BONTANG – DPRD Kota Bontang meluruskan mekanisme pelaksanaan Pandangan Umum Fraksi-Fraksi dalam pembahasan Rancangan Peraturan Daerah (Raperda) tentang Perubahan APBD Kota Bontang Tahun Anggaran 2026.
Sebelumnya, agenda penyampaian pandangan umum fraksi ditempatkan dalam bentuk rapat kerja. Namun, dalam proses pembahasan, Tim Panitia Khusus (Pansus) Raperda APBD Perubahan 2026 menemukan adanya kekeliruan dalam penafsiran nomenklatur dan mekanisme persidangan.
Ketua DPRD Bontang, Andi Faizal Sofyan Hasdam, menjelaskan bahwa selama ini pembahasan pandangan umum fraksi dan tanggapan pemerintah dilaksanakan melalui rapat kerja.
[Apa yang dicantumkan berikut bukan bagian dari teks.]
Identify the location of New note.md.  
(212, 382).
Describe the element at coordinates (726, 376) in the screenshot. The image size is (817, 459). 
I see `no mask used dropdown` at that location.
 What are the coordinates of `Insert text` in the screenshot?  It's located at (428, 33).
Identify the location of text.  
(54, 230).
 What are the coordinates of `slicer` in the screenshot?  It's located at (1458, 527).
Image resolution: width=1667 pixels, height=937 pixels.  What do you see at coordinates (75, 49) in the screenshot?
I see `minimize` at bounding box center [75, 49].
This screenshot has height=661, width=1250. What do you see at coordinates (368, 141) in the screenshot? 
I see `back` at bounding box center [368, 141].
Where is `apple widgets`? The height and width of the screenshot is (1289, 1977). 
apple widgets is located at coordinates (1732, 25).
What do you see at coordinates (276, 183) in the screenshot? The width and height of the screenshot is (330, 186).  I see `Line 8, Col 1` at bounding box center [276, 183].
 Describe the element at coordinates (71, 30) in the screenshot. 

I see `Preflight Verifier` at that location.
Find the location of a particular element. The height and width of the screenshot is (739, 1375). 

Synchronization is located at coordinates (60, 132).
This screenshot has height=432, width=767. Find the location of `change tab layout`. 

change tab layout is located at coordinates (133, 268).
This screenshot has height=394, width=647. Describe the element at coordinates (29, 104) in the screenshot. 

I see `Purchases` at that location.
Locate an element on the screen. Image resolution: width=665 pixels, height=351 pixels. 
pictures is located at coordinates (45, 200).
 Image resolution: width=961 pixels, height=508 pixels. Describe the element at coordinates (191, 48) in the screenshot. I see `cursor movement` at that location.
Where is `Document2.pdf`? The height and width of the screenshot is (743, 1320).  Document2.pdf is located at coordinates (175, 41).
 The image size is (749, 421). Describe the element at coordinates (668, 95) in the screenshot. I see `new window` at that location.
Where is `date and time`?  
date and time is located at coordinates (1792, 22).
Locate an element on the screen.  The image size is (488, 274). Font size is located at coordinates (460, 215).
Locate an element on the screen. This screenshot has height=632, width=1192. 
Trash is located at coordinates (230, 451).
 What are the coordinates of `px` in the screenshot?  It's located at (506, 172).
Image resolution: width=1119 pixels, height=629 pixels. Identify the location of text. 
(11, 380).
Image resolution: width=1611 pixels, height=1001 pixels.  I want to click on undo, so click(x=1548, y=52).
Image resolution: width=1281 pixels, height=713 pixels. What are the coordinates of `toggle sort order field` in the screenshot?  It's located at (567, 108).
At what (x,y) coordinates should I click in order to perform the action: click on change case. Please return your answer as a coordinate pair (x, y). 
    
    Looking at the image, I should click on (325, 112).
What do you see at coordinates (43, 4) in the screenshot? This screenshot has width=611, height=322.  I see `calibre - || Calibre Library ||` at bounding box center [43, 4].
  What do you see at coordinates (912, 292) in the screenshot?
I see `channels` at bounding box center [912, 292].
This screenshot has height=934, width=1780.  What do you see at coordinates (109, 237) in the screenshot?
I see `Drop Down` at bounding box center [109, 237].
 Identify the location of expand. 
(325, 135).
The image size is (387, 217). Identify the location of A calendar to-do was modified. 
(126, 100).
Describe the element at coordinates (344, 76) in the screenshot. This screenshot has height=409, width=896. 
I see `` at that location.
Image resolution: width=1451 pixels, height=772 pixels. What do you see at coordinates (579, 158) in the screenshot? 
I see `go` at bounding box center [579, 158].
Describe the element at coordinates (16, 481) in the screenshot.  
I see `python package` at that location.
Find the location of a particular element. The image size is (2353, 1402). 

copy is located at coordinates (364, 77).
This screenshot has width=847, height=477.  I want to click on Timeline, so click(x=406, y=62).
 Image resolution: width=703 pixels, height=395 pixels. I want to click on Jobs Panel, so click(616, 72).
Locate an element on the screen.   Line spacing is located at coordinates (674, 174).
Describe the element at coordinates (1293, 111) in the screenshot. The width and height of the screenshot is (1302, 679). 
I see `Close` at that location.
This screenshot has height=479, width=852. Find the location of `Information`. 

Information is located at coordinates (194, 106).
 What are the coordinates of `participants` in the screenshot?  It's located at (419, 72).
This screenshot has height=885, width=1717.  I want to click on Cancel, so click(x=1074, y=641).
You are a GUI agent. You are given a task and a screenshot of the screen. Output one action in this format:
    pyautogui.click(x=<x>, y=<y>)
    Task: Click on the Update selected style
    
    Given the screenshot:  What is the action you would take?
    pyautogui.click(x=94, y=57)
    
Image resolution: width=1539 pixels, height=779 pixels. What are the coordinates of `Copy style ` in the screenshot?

Setelah seluruh tahapan tersebut selesai, DPRD kemudian menggelar rapat paripurna untuk pengambilan keputusan terhadap Raperda APBD.
Menurutnya, rangkaian pembahasan Raperda diawali dengan rapat paripurna terkait Nota Kesepakatan Kebijakan Umum Anggaran serta Prioritas dan Plafon Anggaran Sementara (KUA-PPAS).
Selanjutnya, pembahasan berlanjut dengan penyampaian pandangan umum fraksi dan jawaban Pemerintah Kota Bontang. Namun, berdasarkan hasil penelaahan Pansus, mekanisme tersebut semestinya dilakukan dalam forum rapat paripurna.
“Kalau rupanya tafsirnya dalam PP itu harus paripurna, ya sudah kita jalankan mandat itu. Kan tidak mengurangi substansi juga. Gelaran itu pun tetap sah,” kata Andi Faizal.
Perubahan nomenklatur tersebut terjadi dalam agenda yang berlangsung di Aula Pendopo Rumah Jabatan Wali Kota Bontang, Jalan Awang Long, Kecamatan Bontang Utara, Selasa (8/9/2026) malam.
Sebelumnya, undangan yang beredar mencantumkan agenda sebagai rapat kerja dengan materi tanggapan atau jawaban Wali Kota Bontang terhadap Pandangan Umum Fraksi-Fraksi atas Nota Keuangan dan Raperda tentang Perubahan APBD Kota Bontang Tahun Anggaran 2026.
Hal serupa juga tercantum pada latar belakang panggung yang semula menuliskan agenda rapat kerja.
Namun, di tengah pelaksanaan persidangan, nomenklatur agenda kemudian diubah menjadi Rapat Paripurna dengan agenda Pandangan Umum Fraksi-Fraksi atas Nota Keuangan dan Raperda tentang Perubahan APBD Kota Bontang Tahun Anggaran 2026.
Ketua Pansus Raperda APBD Perubahan 2026, Rustam, membenarkan adanya perubahan tersebut. Ia menyebut penyesuaian dilakukan untuk memastikan pelaksanaan agenda sesuai dengan ketentuan peraturan perundang-undangan.
“Siap, salah agenda ini jadi Rapat Paripurna, bukan Rapat Kerja. Sesuai PP 12 Tahun 2018,” ujar Rustam.
Dengan perubahan tersebut, DPRD Bontang memastikan tahapan pembahasan Raperda Perubahan APBD 2026 tetap berjalan dengan mengacu pada ketentuan yang berlaku, tanpa mengubah substansi pembahasan anggaran daerah.